Los resultados indican síntomas de confrontación entre órganos de decisión política y Poderes de la República, la violencia que se manifiesta en las calles y el abandono de agendas proclives a la defensa de los derechos humanos.
De acuerdo con el análisis, esta situación facilita que exista un vacío en la generación de acuerdos importantes para el país, mientras que las desigualdades económicas y sociales continúan afectando a la población, lo que es perceptible en áreas como la educación, el medio ambiente, los programas sociales y la infraestructura pública.
Según Carlos Carranza, coordinador del Programa, “a través del análisis de diversos temas clave, se expone una coyuntura marcada por tensiones políticas, desafíos estructurales y una sensación general de incertidumbre”.
El estilo discursivo del presidente de la República, Rodrigo Chaves, está marcado por el enfrentamiento con otros sectores políticos y sociales, al utilizar mensajes con tono "confrontativo" y dirigirlos por medio de canales fuera de la comunicación formal.
En el estudio se refleja que el estilo presidencial está marcado por el enfrentamiento con el Poder Legislativo, con el Poder Judicial y diferentes órganos de los poderes de la República.
Estos ataques se han mantenido recurrentemente con el Congreso y particularmente, con Rodrigo Arias, el presidente de la Asamblea Legislativa y atizados por la ausencia de un Ministerio de la Presidencia que sirva como puente, de diálogo en las relaciones entre poderes, destaca el estudio.
En el informe resaltan que el choque ha ido mucho más allá de la relación Zapote-Cuesta de Moras, ya que ha escalado con la marcha contra el fiscal general de la República, Carlo Díaz, en la que participaron el propio mandatario y su gabinete.
Los ataques se ven reflejados por cinco razones. En primer lugar, el aumento, inusitadamente, de las tensiones entre el Tribunal Supremo de Elecciones (TSE) y Chaves, seguido por el hermetismo y la confrontación como estrategias políticas de la fracción oficialista y el Poder Ejecutivo.
Además, hay un incremento del uso de poderes formales como el veto total y parcial, y las políticas de austeridad fiscal observadas durante el último periodo, así como el ataque a las instituciones públicas de salud y educación.
Carranza agregó que esta violencia estructural se nota por el uso continuo del veto presidencial ante proyectos de ley que no son de interés del Poder Ejecutivo. “Esta actitud ha contribuido a una atmósfera de polarización y debilitamiento del diálogo institucional”, dijo.
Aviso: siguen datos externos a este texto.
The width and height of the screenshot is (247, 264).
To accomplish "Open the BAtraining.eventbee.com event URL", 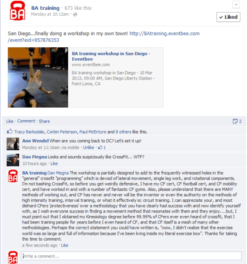I will pos(104,37).
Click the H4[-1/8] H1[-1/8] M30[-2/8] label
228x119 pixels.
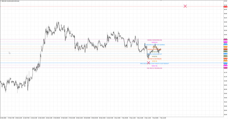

En la Escuela de Sociología de la UNA consideran que la violencia estructural no solo se alimenta con el discurso confrontativo de parte del Poder Ejecutivo hacia otras entidades. Se ha convertido en un hecho social recurrente que tiene otras manifestaciones.
El informe destaca que la actual Administración no ha logrado revertir “esta tendencia preocupante” de la violencia estructural y que, más bien, ha dado un giro en su política hacia un enfoque neoconservador en distintos temas; entre ellos los derechos humanos, protección de minorías y atención de la población migrante.